Я пишу отчасти и по этой причине. Как иначе мне узнать, что я думаю, если я не увижу, что пишу? Мои сочинения – это субмарина или космический корабль, который доставляет в неизвестные миры в моей голове. И это путешествие бесконечно и неисчерпаемо. Если я научусь строить подходящее транспортное средство, то найду и другие территории. И каждое новое стихотворение – новый корабль, либо погружающийся глубже, либо поднимающийся выше, чем предыдущий.

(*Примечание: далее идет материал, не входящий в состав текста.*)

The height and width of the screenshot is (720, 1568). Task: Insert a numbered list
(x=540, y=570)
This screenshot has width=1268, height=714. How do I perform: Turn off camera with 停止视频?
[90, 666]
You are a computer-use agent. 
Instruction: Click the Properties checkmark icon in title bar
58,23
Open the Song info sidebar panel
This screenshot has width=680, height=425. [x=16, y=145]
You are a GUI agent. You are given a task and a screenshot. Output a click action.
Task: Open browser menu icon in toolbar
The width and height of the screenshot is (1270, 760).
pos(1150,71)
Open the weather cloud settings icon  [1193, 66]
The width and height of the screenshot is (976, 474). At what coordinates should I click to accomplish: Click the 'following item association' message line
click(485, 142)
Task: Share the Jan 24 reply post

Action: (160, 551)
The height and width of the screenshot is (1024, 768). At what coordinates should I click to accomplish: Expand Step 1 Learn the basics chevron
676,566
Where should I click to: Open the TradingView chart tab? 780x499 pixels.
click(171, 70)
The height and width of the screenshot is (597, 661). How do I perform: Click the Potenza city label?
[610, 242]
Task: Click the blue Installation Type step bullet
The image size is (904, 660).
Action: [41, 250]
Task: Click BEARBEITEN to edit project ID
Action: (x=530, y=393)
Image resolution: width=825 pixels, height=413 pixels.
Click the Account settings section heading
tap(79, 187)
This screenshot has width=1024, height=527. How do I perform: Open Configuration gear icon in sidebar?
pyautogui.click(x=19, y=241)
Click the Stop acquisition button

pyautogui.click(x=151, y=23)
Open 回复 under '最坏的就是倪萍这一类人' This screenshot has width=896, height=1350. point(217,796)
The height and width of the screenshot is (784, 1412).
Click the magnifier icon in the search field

Брак с Брайаном закончился, вероятно, в тот день, когда я шла по улицам Тихуаны с моим остряком-отцом. Мой отец из кожи вон лез, чтобы казаться веселым и полезным, но я по уши погрузилась в чувство вины. Передо мной стояла дилемма: если останусь с Брайаном и еще раз попытаюсь жить с ним, то сойду с ума или по меньшей мере почти потеряю собственное «я». Но если я оставлю его один на один с безумием в руках докторов, то брошу его как раз в тот момент, когда ему больше всего нужна моя помощь. В некотором роде это предательство. Все сводилось к выбору между собой и ним, я выбрала себя. Чувство вины, связанное с таким выбором, до сих пор не отпускает меня. Где-то в глубинах подсознания (со всеми затопленными воспоминаниями детства) живет величественный образ идеальной женщины, этакой еврейской Гризельды. Она и Руфь, и Эсфирь, и Иисус, и Мария в одном лице. Она всегда подставляет еще одну щеку для удара. Она проводник, сосуд, у нее нет собственных желаний или потребностей. Когда муж бьет ее, она его понимает. Когда он болеет, она выхаживает его. Когда болеют дети, она выхаживает их. Она готовит, содержит дом, управляется в лавке, ведет учет, выслушивает проблемы всех и каждого, посещает кладбище, пропалывает сорняки, сажает деревья в саду, драит полы и тихо сидит на верхнем балконе в синагоге, пока мужчины читают молитвы, в которых утверждается неполноценность женщин. Ей доступно абсолютно все, кроме самосохранения. И я втайне стыжусь, что не похожа на нее. Хорошая женщина могла бы посвятить свою жизнь заботам о свихнувшемся муже. Я не была хорошей женщиной. У меня в жизни была масса других дел.

Но если я пренебрегла своими обязанностями в отношении Брайана, то мне это воздалось сторицей с Чарли Филдингом. Из одного только чувства мазохизма – хорошего, здорового, «нормального женского мазохизма» – вам не превзойти моих отношений с Чарли (начавшихся сразу же после разрыва с Брайаном). Интересно, что мы всегда следующему любовнику отдаем весь избыток чувств от предыдущего. Психологический вариант «склизких вторых».